If you’ve ever dropped your smartphone, you’ll know very well that awful sinking feeling as you watch it fall toward the ground, your reflexes not quite sharp enough to rescue it on the way down.

But dropping it while traveling on a roller coaster at a speed of 80 mph? Well, that’s something else entirely.

It’s exactly what happened just recently to someone at the PortAventura theme park about 50 miles west of Barcelona, Spain.

Incredibly, though, rider Samuel Kempf, seated a few rows behind the owner of the dropped iPhone X, managed to grab it in the split second that it appeared above his head as the ride hurtled along.
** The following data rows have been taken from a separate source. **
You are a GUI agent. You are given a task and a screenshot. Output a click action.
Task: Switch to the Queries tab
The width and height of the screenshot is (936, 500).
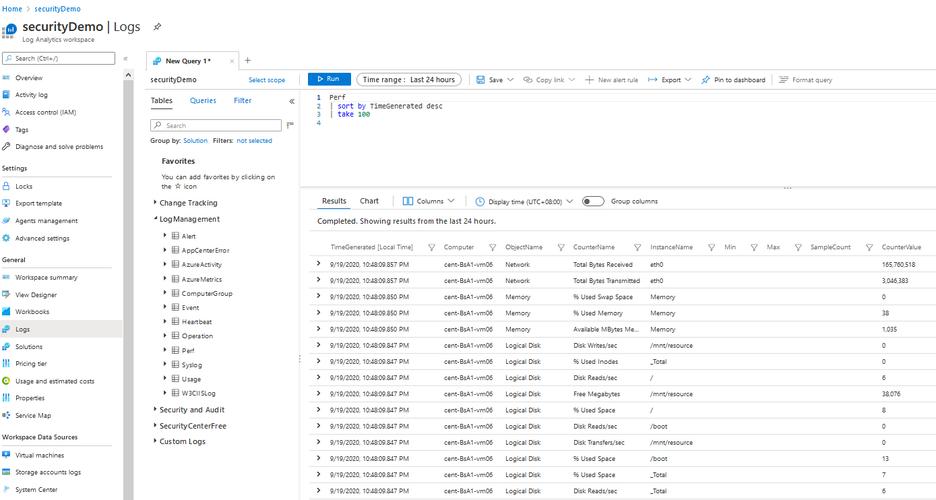point(203,101)
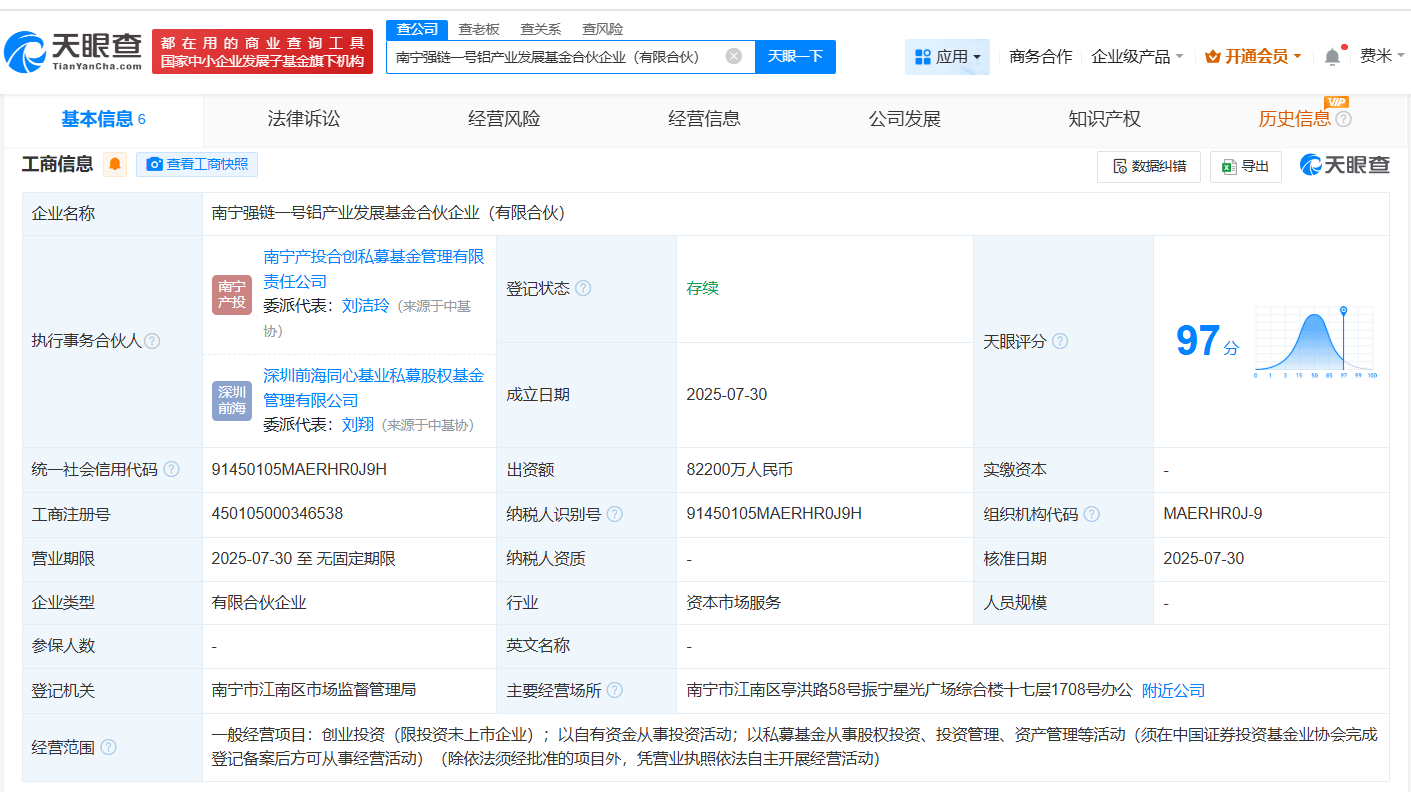The width and height of the screenshot is (1411, 792).
Task: Clear the search box with X icon
Action: click(733, 57)
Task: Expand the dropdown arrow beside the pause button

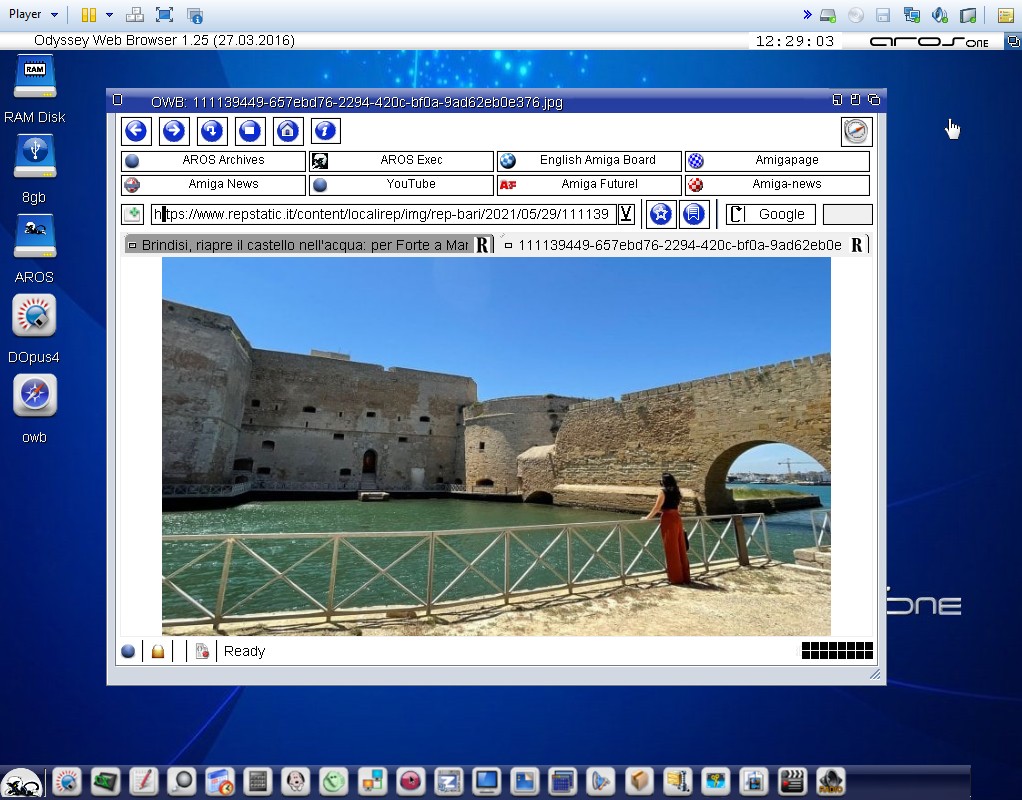Action: [x=109, y=15]
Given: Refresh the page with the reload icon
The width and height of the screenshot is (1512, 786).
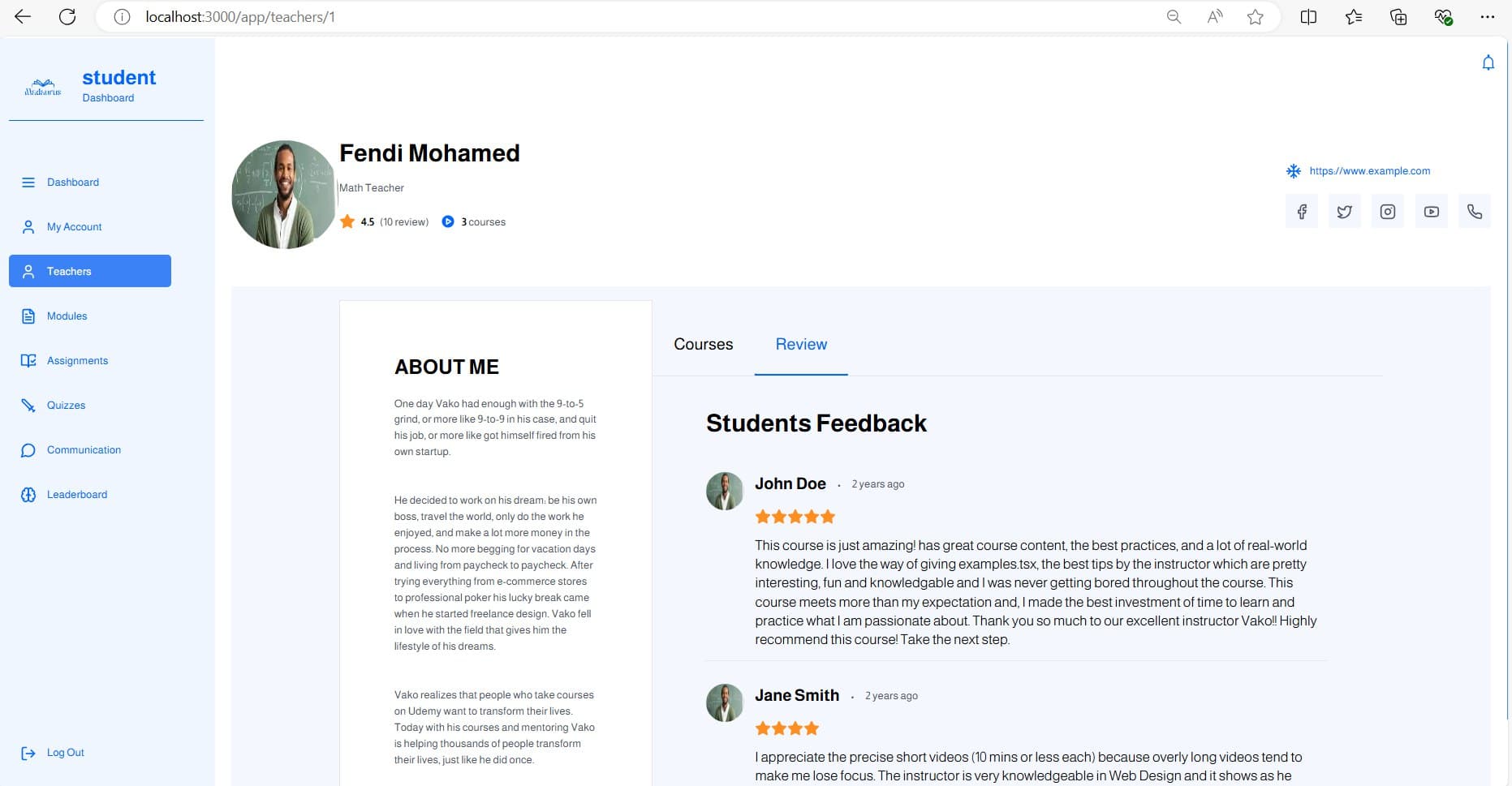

Even better, the bizarre incident was captured on camera.

“Long story short, I caught it,” Kempf told New Zealand website 1NewsNow, adding that the roller coaster was “moving at over 130 kph (80 mph) and was once Europe’s tallest and fastest coaster.”

The Kiwi said the phone’s owner was “super surprised and happy” when he realized his phone had been saved, adding, “He gave me a big hug and said he was going to buy the on-ride video for me.”

The video (above), which has quickly become a huge hit on YouTube, shows Kempf raising his arms aloft, enjoying the thrill of the ride as it speeds along the rails. Suddenly, the iPhone appears in the air close to his ahead. Spotting it, he instinctively reaches out, and with his arm at full stretch somehow manages to make a clean catch.

The rest of the ride is pretty much Kempf celebrating his remarkable feat, holding the phone aloft in jubilation. Good job he didn’t drop it.

There are occasions, of course, where smartphones are deliberately dropped from great heights in an effort to test their durability. Occasionally, however, these so-called “drop tests” can be taken to the extreme. Take Chinese phone maker Vivo. It recently tested the toughness of its Iqoo handset by letting it fall 31,540 meters — around 103,000 feet — from a high-altitude balloon.

More publicity stunt than serious effort at testing the strength of the phone’s build, the Iqoo appeared to survive the fall as the display, albeit with a few scratches, was shown working soon after it was recovered.